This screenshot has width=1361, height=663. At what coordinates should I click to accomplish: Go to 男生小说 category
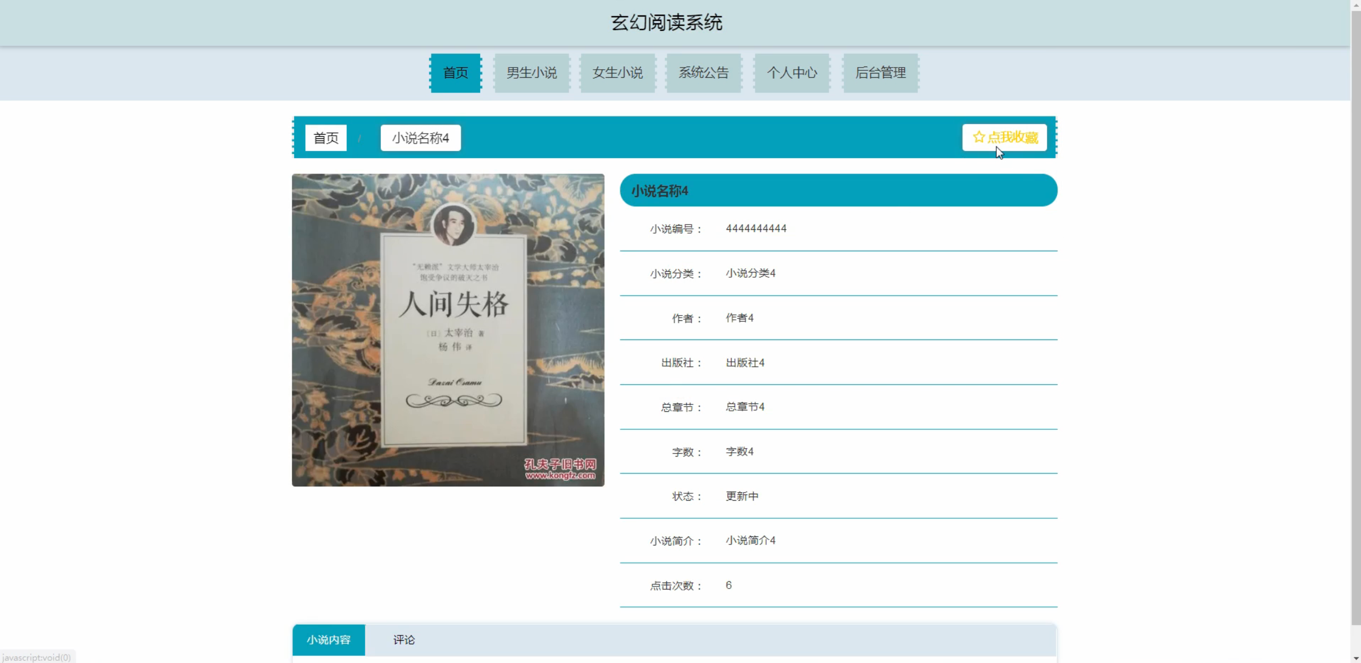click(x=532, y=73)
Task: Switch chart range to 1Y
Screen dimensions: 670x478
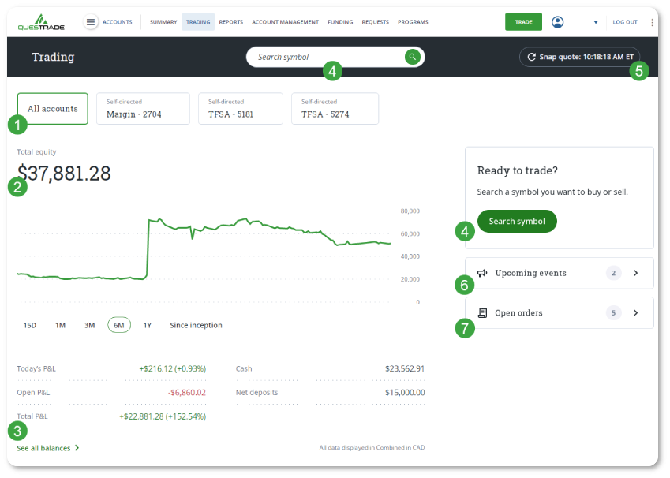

○ ○ ○

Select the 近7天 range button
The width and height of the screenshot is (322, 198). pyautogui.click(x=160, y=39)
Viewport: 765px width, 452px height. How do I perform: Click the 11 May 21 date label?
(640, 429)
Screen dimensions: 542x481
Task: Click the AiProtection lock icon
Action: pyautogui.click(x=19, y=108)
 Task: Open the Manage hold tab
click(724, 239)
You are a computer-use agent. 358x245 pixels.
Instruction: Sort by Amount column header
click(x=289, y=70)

○ ○ ○

### Set exercise
Extract and copy out the listing lines verbatim, covering the stretch from the line that contains "Select the 近7天 range button" through the line that contains "click(x=289, y=70)", both included.

### Exercise output
Select the 近7天 range button
The width and height of the screenshot is (322, 198). pyautogui.click(x=160, y=39)
Viewport: 765px width, 452px height. How do I perform: Click the 11 May 21 date label?
(640, 429)
Screen dimensions: 542x481
Task: Click the AiProtection lock icon
Action: pyautogui.click(x=19, y=108)
 Task: Open the Manage hold tab
click(724, 239)
You are a computer-use agent. 358x245 pixels.
Instruction: Sort by Amount column header
click(x=289, y=70)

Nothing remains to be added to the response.